Extend the passage on China's market and the RCEP, picking up after its final sentence; the data placed after that passage is not part of it.

Page text:
------------------------------

Strong in manufacturing but weak in consumption, Southeast Asian countries' manufacturing capability has exceeded their peoples' consumption potential and is in need of a strong and powerful market. The European and US markets, due to the ongoing pandemic and self-created obstacles, have limited markets to offer. In sharp contrast, the Chinese government has reiterated on many occasions, such as at the just-concluded China International Import Expo in Shanghai, its willingness to make the Chinese market the world's market.

China's large amount of national savings could turn into orders for overseas products or services through the following three channels. The first one is household savings. With lower tariffs, Chinese consumers are more likely to purchase goods and services from the RCEP signatory countries. The second one is investment bodies. Chinese companies are more likely to build their supply chains within the RCEP region, creating new orders for the RCEP signatories. Third, foreign companies can obtain Chinese government procurement orders in a level playing field.

China's new demographic dividend is demonstrated by its increasing imports through the aforementioned three channels. Over the past 40 years of reform and opening-up and continuous integration with the global economy, China has made great contributions to global economic prosperity with its ample supply of cheap labor, this is the first demographic dividend. Now, China, is tapping the potential of its second demographic dividend, its huge market, by turning it into a market for the world and rebuilding regional economic integration models, such as by signing the RCEP.

China used to adopt a "two ends out" development model-importing raw materials and exporting final products to the world market. Under this model, Chinese foreign trade companies introduced foreign technologies and brands, and utilized low-cost domestic labor to manufacture products and then sell them to overseas markets. Now, China has entered a stage of high-quality development, wherein a new development model allows the world to share its market opportunities. For instance, Chinese companies buying products manufactured in other RCEP member states will create development opportunities for the manufacturing sector and jobs in those countries. In years to come, the proportion of "Made in China "products will drop continuously and China's trade surplus with other RCEP signatories will decrease dramatically.

------------------------------

Given information:

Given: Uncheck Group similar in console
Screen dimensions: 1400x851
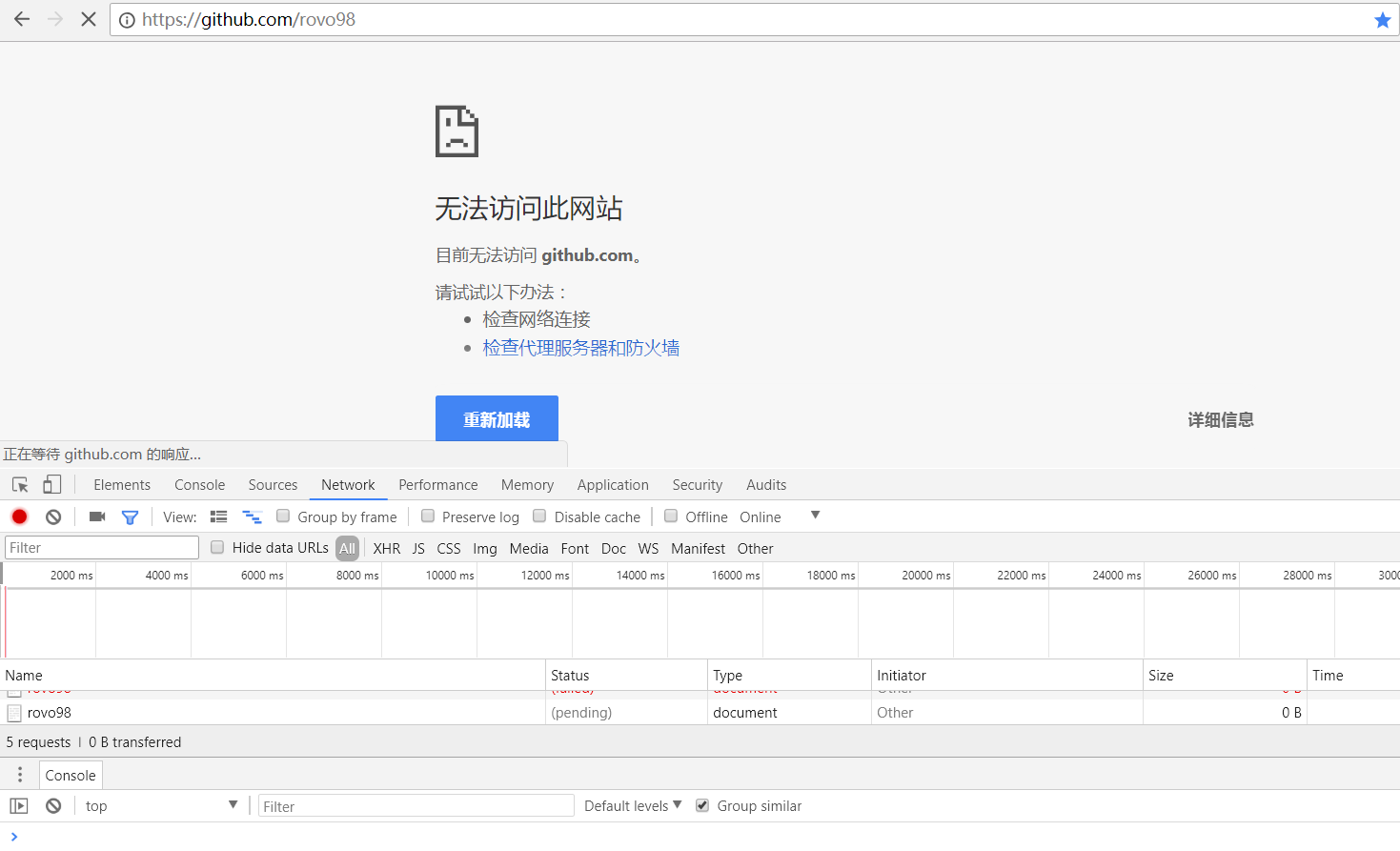Looking at the screenshot, I should (x=702, y=806).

------------------------------

Response to this exercise:
China is not a resource-abundant nation and is facing problems such as its rising labor costs. If China closes its door to the outside world, surging domestic labor costs will make it difficult for Chinese companies to stay afloat. In that case, due to the thin profit margins of the real economy, the bulk of capital will flow to the financial markets, creating bubbles and systemic financial risks. But given an overseas business environment with relatively lower labor costs, more Chinese companies will choose to go global, the same way as a massive flock of European and US multinationals came to China in pursuit of a more cost-effective manufacturing base decades ago.

Under the new development model, China will create wealth not through its low-cost advantage, but rather through the exports of Chinese technologies and brands, and that is why the RCEP appeals to China. In years to come, China's service trade deficit will shrink sharply or even turn into surplus, accompanied by a continuous decline in its goods trade surplus or even a possible deficit in goods trade.

The RCEP signatory countries also see the window of opportunity to cash in on China's enormous market through mutually beneficial cooperation. China's foreign trade has not shrunk, nor has its economy been crippled by great external uncertainties. Making the cake bigger and then sharing the cake through global collaboration is much wiser than solving the problem of how to divide a shrinking cake.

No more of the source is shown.